List of tasks
1 - In the Redmi Note 10 Pro Max review, how thick is the phone?
2 - Carry on the Redmi Note 10 Pro Max review, picking up right after its final sentence.

Provided text

Does the Redmi Note 10 Pro Max continue the legacy? The phone is INR 2,500 (US$ 35) pricier than the predecessor, slightly venturing out in the midrange segment. Is the base price hike worth it? And Xiaomi’s Mi 10i isn’t far away either. Can the new gadget match its expectations? Let’s find out.

It has a 6.7-inch AMOLED display with a 120Hz refresh rate

The camera bump is massive due to the bigger sensor

But the phone is thinner and has a very premium aesthetic

The attention to detail is closer than usual. And, you can feel the difference in your hands.

The Note series has never looked so beautiful

The new design language is called Evol, and the first thing you’ll notice about the phone is its weight. Despite a massive battery, Xiaomi has managed to cut down the phone’s weight by a whopping 17 grams. And, the phone is also thinner, coming in at 8.1mm instead of 8.8mm. We don’t usually consider numbers in our reviews because they can’t convey the real experience. I’ll make an exception here because the compactness really does change the experience.

When the Note series made its debut, the phones were larger than the usual norm. Now, we’re going slightly in the opposite direction, but in a good way. I got the Vintage Bronze variant, and it has a matte finish on the rear. The Dark Night option is the only one to get a glossy back. I personally prefer the black variant, but there’s no doubt that the golden phone looks very enticing.

The camera bump tries to be the main focal point of the phone, and Xiaomi wants you to fall in love with it. And we don’t blame them. The cameras are one of the phone’s prime features and easily attract attention.

One of my favorite phone elements is the subtle cavity that the back offers to the volume rockers and the fingerprint scanner. It looks very pleasing and adds a touch that’s rarely found in this price segment.

The front and back of the Redmi Note 10 Pro Max are protected by Gorilla Glass 5 but the phone isn’t made of metal. The chassis is plastic, and it does an excellent job of trying to be aluminum. Considering the price, I’m not going to crib about a polycarbonate construction. It’s one of the best ways to cut costs, and the end experience remains unhindered.

Dataset excerpt
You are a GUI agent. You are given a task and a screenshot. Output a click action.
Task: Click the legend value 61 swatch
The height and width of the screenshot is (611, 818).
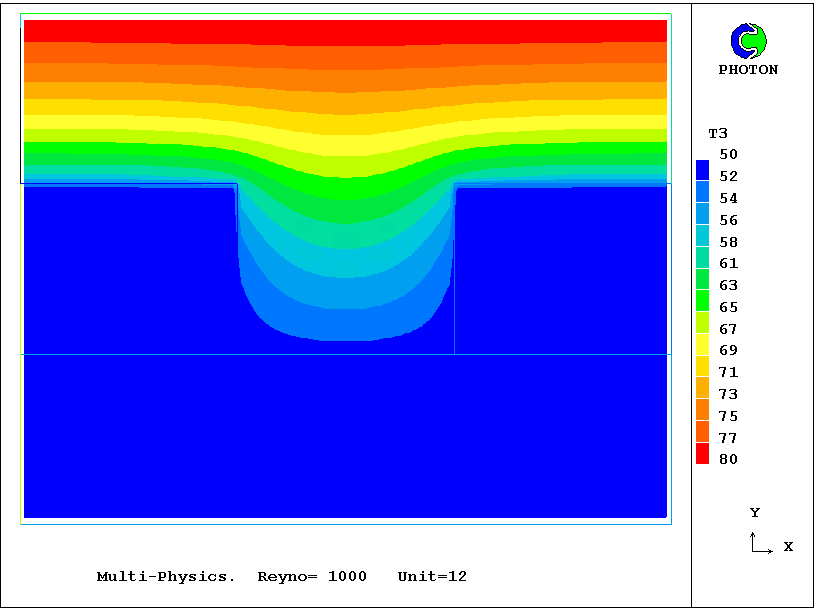click(x=702, y=258)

Results for each task
1 - The phone is 8.1mm thick, down from 8.8mm.

2 -
Streaming, gaming, or reading on an AMOLED display

No matter how good an LCD panel is, you’ll always want an AMOLED. The blacks created by the latter are far more superior and feel natural. The color production is on point, and looking into the screen is always a feast. The best part is, it has a 120Hz refresh rate.

The phone is kept on 60Hz by default, and you can change this from the settings menu. Most importantly, the peak brightness is excellent, and you can see the tiniest of details under direct sunlight. This is a crucial requirement in a hot and sunny country like India, where summers can cross 40 degrees. The phone also gets an IP52 rating for water and dust resistance. So, you’re sorted for the monsoon season as well.

Along with support for HDR10, the display’s color can also be customized as per your liking, ranging from very natural tones to richer, more saturated hues. The punch-hole cut-out is tiny and never distracts you. My key takeaway is, there’s nothing to complain about in the display department, and it’ll be perfect for all types of use.

But… can it game?

Powering the phone is a Snapdragon 732G processor, a top mid-range 4G processor from Qualcomm. Made on the 8nm process, it also powers the POCO X3. It’s more than enough to handle day-to-day tasks, multiple apps, and intensive work.

However, it starts lagging when you throw heavy games like Call of Duty: Mobile. You can feel the phone is struggling to keep up. Genshin Impact was an underwhelming experience, and frame drops are often too common. Considering the on-paper specifications of the phone, I’m confident there’s a lot of space for software-based optimization.

My unit had 8GB RAM, which is supposed to be sufficient. But I did notice something weird — RAM management is unpredictable.

Some heavy apps are loaded without any effort, but basic apps like Facebook, YouTube, and Twitter would often require a fresh start. This can get annoying when you’re in the middle of a workday, and the phone struggles to keep up with basic tasks.

Don’t get me wrong, this is a fairly isolated phenomenon, but it does happen at least a handful of times during the day. Again, I’m sure future OTA updates can fix this, and I hope Xiaomi’s working on it at full throttle.

In a nutshell, I wouldn’t recommend this phone to a hardcore gamer. It can game, but you shouldn’t push it to its limits. Smaller games like Pokemon Go, Zombie Gunship, Alto’s Adventure, and Subway Surfers are extremely smooth and never-ending.

The Redmi Note 10 Pro Max runs on MIUI 12 based on Android 11 out-of-the-box and is filled to the brim with customizations. A lot has been said about the skin and whether you like it or not is a very subjective choice. Although, I did notice lesser notifications from adware like GetApps. The overall experience is far cleaner than before but not as clean as stock Android.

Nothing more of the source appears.